WINNIPEG -- The provincial government announced it is launching an $8 million #RestartMB Event Attraction Strategy.

As part of that investment, Manitoba is putting $2.5 million towards a bid to have Winnipeg as the CFL hub city for the fall of 2020.

Premier Brian Pallister made the announcement Monday morning, noting the $8 million investment is designed to bring large-scale meetings, conventions, and events to Winnipeg and other rural destinations.

The $2.5 million, which will be used if Winnipeg becomes the hub city for the CFL, will go towards food and accommodations, practice field rentals, group transportation, and event-specific expenses in the province.

The premier said if Winnipeg became the hub city it would benefit the province's economy.

The province noted there would be roughly 800 people who would come to Winnipeg if it was the hub city, resulting in 55,000 hotel rooms, which could create $3.8 million for the economy. It estimated that it would create $45 million in business sales and $4.5 million in direct tax.

Pallister said he knows negotiations are going on with the CFL and its players and management, but nothing has been confirmed as to which city is the favorite.

"Manitoba is the safest jurisdiction to have this event," Pallister said. "We think we have the best bid though. I have too much respect for the CFL's management to think they would make the wrong decision to go somewhere else."

He added that a formal bid has not been put forward yet and there is currently a committee working on "ironing out all of the details."

If the CFL goes forward with a season and Winnipeg becomes a hub city, the government is prepared to have players and staff from each team stay in the city for 15 weeks, which would mean around 60 games.

When asked about a 'bubble' which has been put in place for other sports leagues like the NHL and NBA, the premier said additional health measures would be taken.

However, Pallister wouldn't dive into details on what that could look like and said those decisions would be up to the CFL and health officials.

Pallister said people are excited about sports and have been wanting to see them come back, and that is why he thinks it's important that Winnipeg becomes the hub city.

"But there is a kind of immeasurable emotional aspect to this, I think, for a lot of Manitobans who have been feeling kind of deprived from their nightly ritual of checking out how the sports teams are doing, watching some sports, sports highlights on TV."

Dr. Brent Roussin, the province's chief public health officer, said he has been working with the CFL to determine a potential bubble system.

"It's going to be accommodations to practice and game facilities. Any things outside of that would have to maintain the bubble format on that. Remember, the importance of maintaining this bubble is important to Manitobans, but it's important to any sports event, because if you have cases introduced into that, what should be a COVID free bubble, that compromises the entire season," said Roussin.

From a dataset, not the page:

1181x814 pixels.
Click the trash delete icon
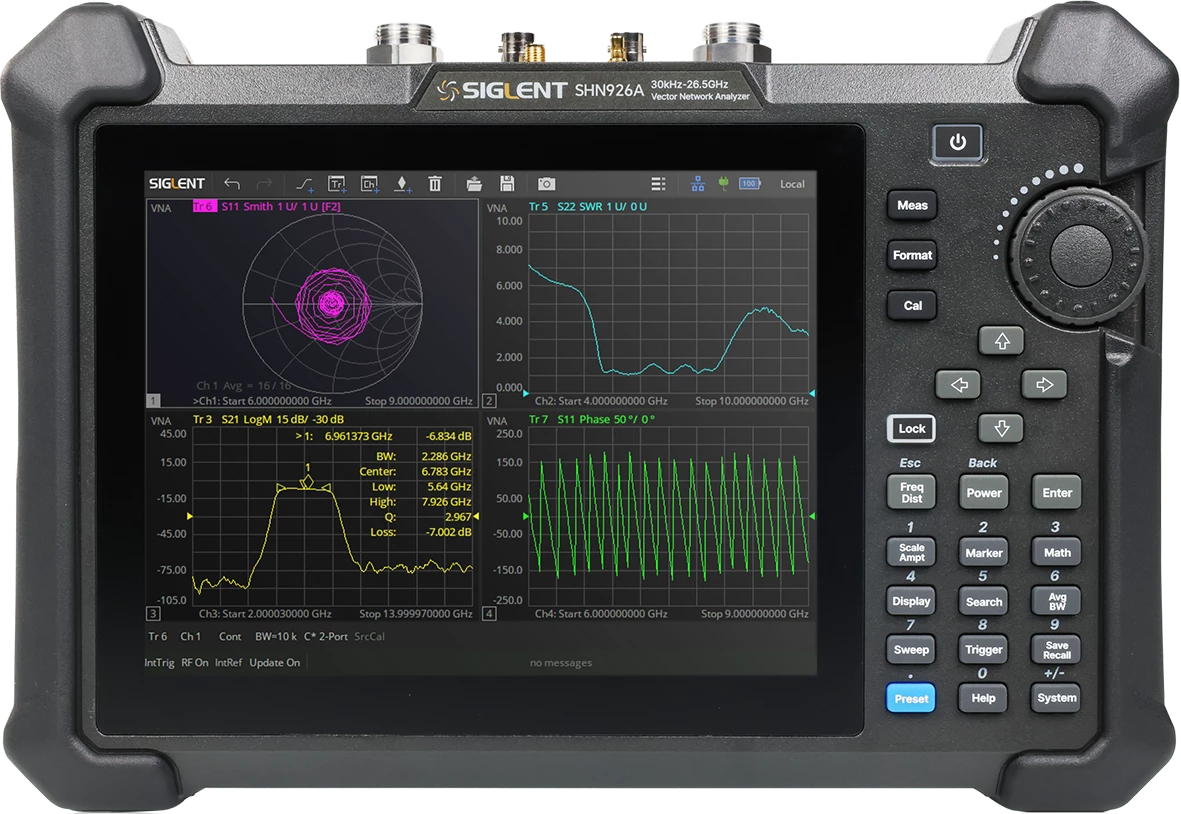pos(435,184)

He said an example of a bubble could see a restaurant be shut down to the public so the football teams could use it without fear of coming in contact with Winnipeggers and Manitobans.

Roussin also talked about how players would be tested if Winnipeg is a hub city. He said the league wouldn't be doing a lot of asymptomatic testing.

"Once the bubble is secured, there's not going to be regular testing,” he said. “There is going to be testing should anyone develop symptoms and that would be typical testing and contact investigation, as we do anywhere else.”

If the virus does get out of control among CFL teams, Roussin said health officials could step in and end the season if it gets too serious.


Manitoba NDP MLA Matt Wiebe, who represents the riding of Concordia, is criticizing the government's latest announcement, saying the premier has failed to address the concerns of Manitobans.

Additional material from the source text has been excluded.